As a child, I became very interested in biodiversity, and particularly the myriad of bizarre and creative solutions nature has found to ensure a species survives. From seagulls that have special organs to filter salt out of the water they drink to insects that rely on fluid hydraulics to move around, I was fascinated by how such a crazy diversity of organisms could coexist. As I started undergrad, my interests developed into understanding how these variations emerge and how changes at the genetic level contribute to this biodiversity.

Why did you decide to advance your studies in graduate school?

I chose to study developmental biology in graduate school because I think understanding how organisms develop is often the foundation to understanding why adult forms look the way they do. This can be said for both funky animal adaptations or genetic misregulation that causes disease. As I went through my rotations as a first-year graduate student, I learned about the power of stem cell biology to reveal patterns in cell behavior, and was inspired to join Gladstone and particularly the McDevitt and Bruneau labs to learn how genes control early cell behaviors that are crucial to patterning the adult organism.

Can you describe your current research project?

My current project is trying to understand how the dosage of a specific gene influences the development of the early embryo, about two weeks post-fertilization. The gene I’m focused on is called “Brachyury,” which roughly translates to “no tail” in Latin because mice without this gene are missing most of the posterior half of their body, and mice with only one copy instead of two are missing tails or have short and/or stubby tails. In humans, mutations in Brachyury tend to result in congenital spinal malformations, but we don’t necessarily know why.

For my project, I use human stem cells that are engineered to have zero, one, or two copies of Brachyury, and I grow them in a dish using a protocol that mimics that early stage of embryonic development. This protocol makes my cell colony look a bit like a bullseye, with pre-neural cells (ectoderm) in the middle, pre-muscle cells (mesoderm) in the next ring, pre-gut cells (endoderm) in the ring after that, and pre-placenta-like cells (extraembryonic) in the outermost ring. Using this model, I can assess how the Brachyury mutation influences which cell types the stem cells are turning into and how they behave, including cells that go on to build the spinal cord and adjacent muscle tissue.

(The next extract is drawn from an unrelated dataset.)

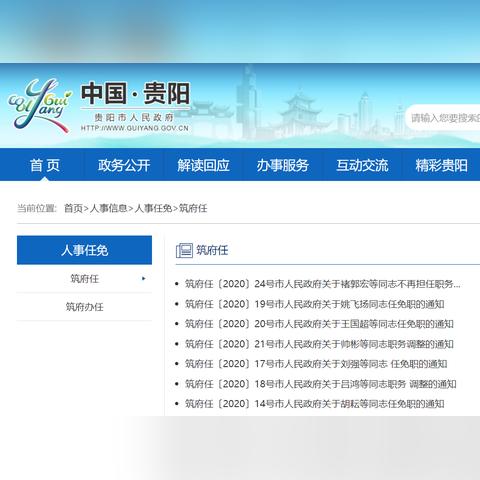Screen dimensions: 480x480
Task: Open 互动交流 navigation item
Action: click(x=362, y=165)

What or who influenced your decision to work in science?

My grandpa was a herpetologist and helped curate museums, including the California Academy of Sciences right here in San Francisco. He passed away when I was little, but I think he definitely instilled the willingness to follow curiosities in my mom and in me.

What do you do when you are not working?

I love hiking—Mount Tamalpais and Tilden Regional Park are favorites—and I also enjoy painting and messing with my lovably sassy cat, Smidge!

If you could learn to do anything, what would it be?

I would love to be able to intrinsically understand and speak any language in the world. Bonus points if I could also learn how to keep stem cells happy without feeding them nearly every day.

What is your hidden or unique talent?

I used to frequent classes for aerial acrobatic silks and lyra, which is aerial hoop. These days I tend to climb tall things at the rock climbing gym instead, but I still have a special place in my heart for the circus skills.

If you could meet any scientist from any point in time, who would it be and why?

I would love to meet Jane Goodall. It would be fascinating to learn about her conservation efforts and hear her stories from the field—and also hear about her experience of being one of few established female scientists in the 1950s and how this dynamic has evolved for her over the years.